Blessed are the poor in spirit; for theirs is the kingdom of heaven. Blessed are the meek; for they shall possess the land. Blessed are they that mourn; for they shall be comforted. (Matthew 5:3-5)

We do not yet know who among these pilgrims will reach the dignity of canonization, either first here on earth, as is the case of the recently canonized Saint John Henry Newman, or in only Heaven, being inscribed in the complete list, the Book of Life. (Cf. Apocalypse 20:15, for example) We may even hope to be among them, by the grace of God, though we need not take any care about receiving praise from our fellow human beings, but only about doing the will of God. However that may be, there are, most certainly, Saints among us, still on earth.

So, in fact, the Saints are in Heaven and in many places upon the earth and under the earth. Where are we? Well, one might truly say that we are in trouble.

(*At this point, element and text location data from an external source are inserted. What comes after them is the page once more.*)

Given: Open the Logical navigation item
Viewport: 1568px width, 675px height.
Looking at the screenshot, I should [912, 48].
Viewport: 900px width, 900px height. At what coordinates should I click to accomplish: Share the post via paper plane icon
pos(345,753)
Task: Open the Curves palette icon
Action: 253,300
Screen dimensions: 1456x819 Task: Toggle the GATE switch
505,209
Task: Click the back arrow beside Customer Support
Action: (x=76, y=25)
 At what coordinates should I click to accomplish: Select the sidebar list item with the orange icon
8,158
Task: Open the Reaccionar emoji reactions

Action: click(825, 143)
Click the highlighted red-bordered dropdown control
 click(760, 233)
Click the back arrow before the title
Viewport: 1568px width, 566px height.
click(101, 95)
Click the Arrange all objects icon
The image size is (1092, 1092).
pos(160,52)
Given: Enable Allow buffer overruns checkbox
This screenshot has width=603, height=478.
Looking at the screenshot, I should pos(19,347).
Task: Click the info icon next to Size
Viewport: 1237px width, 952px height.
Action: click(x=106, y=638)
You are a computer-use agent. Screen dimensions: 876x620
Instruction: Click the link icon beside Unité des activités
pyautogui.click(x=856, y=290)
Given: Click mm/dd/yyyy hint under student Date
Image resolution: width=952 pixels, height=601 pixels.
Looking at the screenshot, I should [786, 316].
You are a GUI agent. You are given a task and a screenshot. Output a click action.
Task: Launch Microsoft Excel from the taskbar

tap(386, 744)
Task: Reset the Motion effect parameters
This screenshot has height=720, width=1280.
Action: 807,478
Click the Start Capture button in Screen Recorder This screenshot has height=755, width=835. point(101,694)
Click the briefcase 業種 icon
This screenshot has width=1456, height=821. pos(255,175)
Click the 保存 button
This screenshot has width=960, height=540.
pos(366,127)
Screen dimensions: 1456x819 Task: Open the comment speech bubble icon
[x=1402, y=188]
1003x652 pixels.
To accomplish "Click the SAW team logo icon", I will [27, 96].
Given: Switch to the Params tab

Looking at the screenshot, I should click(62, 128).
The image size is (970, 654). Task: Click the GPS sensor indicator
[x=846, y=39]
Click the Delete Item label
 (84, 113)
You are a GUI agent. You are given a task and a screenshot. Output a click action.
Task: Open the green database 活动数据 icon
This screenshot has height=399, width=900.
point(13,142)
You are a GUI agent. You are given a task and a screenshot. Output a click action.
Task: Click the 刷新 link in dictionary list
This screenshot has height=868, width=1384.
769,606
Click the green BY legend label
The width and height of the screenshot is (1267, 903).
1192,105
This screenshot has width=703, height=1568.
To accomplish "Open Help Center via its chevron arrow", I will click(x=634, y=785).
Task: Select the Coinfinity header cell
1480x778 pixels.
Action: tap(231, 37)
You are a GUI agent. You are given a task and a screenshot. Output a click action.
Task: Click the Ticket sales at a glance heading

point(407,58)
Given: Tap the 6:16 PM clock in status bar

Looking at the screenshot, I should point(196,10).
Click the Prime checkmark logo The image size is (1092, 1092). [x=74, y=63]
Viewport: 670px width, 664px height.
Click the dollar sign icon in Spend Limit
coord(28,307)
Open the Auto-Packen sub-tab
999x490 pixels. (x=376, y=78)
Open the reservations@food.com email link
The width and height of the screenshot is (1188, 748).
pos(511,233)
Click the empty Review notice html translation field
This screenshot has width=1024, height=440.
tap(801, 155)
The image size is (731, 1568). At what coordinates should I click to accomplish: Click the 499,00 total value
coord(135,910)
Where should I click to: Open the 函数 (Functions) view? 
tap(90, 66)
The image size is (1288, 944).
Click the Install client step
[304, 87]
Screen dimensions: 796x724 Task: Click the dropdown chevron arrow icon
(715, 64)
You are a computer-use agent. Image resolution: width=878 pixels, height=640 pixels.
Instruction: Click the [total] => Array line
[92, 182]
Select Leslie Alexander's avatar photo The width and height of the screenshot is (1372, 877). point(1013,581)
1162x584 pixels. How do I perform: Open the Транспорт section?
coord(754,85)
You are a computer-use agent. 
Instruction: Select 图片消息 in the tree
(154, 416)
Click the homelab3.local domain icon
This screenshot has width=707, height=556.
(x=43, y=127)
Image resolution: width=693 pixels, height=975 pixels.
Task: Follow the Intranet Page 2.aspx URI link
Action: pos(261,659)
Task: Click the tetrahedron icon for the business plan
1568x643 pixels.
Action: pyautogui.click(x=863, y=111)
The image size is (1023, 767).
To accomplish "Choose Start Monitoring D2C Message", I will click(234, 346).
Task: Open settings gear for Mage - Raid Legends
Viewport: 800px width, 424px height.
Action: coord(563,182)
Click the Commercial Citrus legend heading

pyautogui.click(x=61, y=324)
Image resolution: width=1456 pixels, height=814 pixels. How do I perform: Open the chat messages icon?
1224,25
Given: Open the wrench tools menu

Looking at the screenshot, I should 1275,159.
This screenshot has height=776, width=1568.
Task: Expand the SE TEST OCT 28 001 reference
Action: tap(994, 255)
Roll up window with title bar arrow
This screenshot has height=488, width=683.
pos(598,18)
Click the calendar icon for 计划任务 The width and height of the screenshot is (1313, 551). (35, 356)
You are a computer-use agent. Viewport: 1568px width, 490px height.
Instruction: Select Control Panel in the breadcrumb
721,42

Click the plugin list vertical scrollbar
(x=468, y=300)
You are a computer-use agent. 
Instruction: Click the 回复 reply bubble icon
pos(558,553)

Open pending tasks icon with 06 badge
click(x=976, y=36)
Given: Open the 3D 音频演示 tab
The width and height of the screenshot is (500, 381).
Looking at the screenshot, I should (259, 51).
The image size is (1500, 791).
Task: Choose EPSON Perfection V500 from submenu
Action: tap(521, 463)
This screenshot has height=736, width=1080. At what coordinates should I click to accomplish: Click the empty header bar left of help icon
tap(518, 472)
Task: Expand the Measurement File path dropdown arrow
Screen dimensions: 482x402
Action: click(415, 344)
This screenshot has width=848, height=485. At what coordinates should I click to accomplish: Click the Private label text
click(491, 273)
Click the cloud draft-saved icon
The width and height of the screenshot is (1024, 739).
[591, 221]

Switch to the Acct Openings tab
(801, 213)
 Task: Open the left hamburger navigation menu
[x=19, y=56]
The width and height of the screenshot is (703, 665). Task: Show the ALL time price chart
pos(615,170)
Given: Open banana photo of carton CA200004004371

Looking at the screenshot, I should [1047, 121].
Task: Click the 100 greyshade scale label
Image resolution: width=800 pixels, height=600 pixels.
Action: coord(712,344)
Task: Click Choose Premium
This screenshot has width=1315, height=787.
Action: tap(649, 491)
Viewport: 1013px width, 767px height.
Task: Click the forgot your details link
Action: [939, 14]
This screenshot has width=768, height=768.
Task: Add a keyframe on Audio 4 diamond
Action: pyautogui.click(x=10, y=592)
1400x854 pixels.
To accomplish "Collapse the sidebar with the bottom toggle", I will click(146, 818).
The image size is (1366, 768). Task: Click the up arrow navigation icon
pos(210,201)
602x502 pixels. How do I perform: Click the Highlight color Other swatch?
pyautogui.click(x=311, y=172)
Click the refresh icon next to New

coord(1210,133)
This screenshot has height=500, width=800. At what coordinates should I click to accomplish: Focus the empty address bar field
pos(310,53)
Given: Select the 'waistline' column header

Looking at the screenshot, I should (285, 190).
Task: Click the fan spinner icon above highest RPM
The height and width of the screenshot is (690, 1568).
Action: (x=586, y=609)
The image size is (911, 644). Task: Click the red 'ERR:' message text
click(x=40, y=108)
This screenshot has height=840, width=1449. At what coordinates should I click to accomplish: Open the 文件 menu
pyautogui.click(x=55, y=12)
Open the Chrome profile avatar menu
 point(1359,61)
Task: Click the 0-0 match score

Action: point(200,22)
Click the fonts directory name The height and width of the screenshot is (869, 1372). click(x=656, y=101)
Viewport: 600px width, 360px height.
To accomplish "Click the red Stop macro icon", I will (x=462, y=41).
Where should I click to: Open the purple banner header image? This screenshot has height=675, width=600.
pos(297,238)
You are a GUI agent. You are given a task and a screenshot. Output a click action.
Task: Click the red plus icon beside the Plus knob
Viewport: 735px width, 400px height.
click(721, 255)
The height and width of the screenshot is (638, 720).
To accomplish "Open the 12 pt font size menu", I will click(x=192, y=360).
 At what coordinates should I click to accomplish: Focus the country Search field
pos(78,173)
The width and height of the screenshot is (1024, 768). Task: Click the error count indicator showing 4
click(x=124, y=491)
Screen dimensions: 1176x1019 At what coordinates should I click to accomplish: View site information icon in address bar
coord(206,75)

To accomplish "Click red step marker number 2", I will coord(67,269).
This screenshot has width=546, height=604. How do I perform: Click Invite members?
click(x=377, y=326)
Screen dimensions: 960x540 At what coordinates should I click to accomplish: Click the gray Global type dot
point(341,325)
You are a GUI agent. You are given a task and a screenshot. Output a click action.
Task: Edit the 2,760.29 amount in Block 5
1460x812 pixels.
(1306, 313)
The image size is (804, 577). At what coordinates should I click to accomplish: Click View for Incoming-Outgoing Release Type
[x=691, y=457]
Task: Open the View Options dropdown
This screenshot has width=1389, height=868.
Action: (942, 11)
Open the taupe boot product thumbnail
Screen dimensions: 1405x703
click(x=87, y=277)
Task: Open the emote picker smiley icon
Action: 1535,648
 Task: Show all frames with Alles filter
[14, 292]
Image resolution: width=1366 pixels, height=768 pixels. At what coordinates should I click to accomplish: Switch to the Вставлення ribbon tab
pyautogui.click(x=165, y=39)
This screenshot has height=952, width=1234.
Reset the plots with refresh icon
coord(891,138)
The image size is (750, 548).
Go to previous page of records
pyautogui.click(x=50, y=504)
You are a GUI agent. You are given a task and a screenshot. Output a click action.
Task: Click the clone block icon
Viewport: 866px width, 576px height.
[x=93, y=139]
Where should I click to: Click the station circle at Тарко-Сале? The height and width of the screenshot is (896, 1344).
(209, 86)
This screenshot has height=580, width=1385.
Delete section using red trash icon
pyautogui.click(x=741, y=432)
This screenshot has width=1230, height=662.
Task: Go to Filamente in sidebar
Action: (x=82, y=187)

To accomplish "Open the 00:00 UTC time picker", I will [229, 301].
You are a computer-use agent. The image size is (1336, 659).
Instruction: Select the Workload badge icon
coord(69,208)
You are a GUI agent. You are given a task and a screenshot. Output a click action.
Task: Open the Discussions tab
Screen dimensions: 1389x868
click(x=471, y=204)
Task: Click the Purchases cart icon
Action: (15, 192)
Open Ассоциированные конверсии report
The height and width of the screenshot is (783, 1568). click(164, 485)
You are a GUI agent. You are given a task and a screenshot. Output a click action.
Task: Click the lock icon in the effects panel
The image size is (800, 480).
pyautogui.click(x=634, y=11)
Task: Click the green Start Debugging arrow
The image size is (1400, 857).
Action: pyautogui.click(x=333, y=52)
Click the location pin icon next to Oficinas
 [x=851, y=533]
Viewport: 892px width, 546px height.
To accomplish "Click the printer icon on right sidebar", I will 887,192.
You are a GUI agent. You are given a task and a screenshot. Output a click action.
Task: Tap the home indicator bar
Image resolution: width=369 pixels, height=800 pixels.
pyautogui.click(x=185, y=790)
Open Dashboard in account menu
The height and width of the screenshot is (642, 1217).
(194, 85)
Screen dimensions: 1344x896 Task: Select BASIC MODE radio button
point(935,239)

Our earth, perhaps more than ever before, at least in Christian times, is a place of temptations, of delusions, of deceptions, and of evil of every kind. It has become a place of spiritual close-combat. “The life of man upon earth,” explains the Book of Job, “is a warfare, and his days are like the days of a hireling.” (Job 7:1) Fortunately the evil is not without remedy: there are still many fair things. Creation is good. Human nature in itself is good. And we have the Faith and the Sacraments of the Faith. We have the Blessed Virgin Mary. If only, in imitation of the Saints that have gone before us, we can avoid the snares of the evil one who prowls about, seeking to bring us to ruin; if only we can make good use of the beauty we still see around us and the example of the Saints, in order to make our way along the road to perfection, the road to God’s Kingdom.

Where are the Saints? In fact they are already here in a real sense and they are coming… They are coming with Christ the King, with the one who says of Himself in the last pages of the Apocalypse, not I will come but I come, “Surely, I come quickly,” Etiam venio cito. (Rev. 22: 20) Come, Lord Jesus, Amen. Alleluia.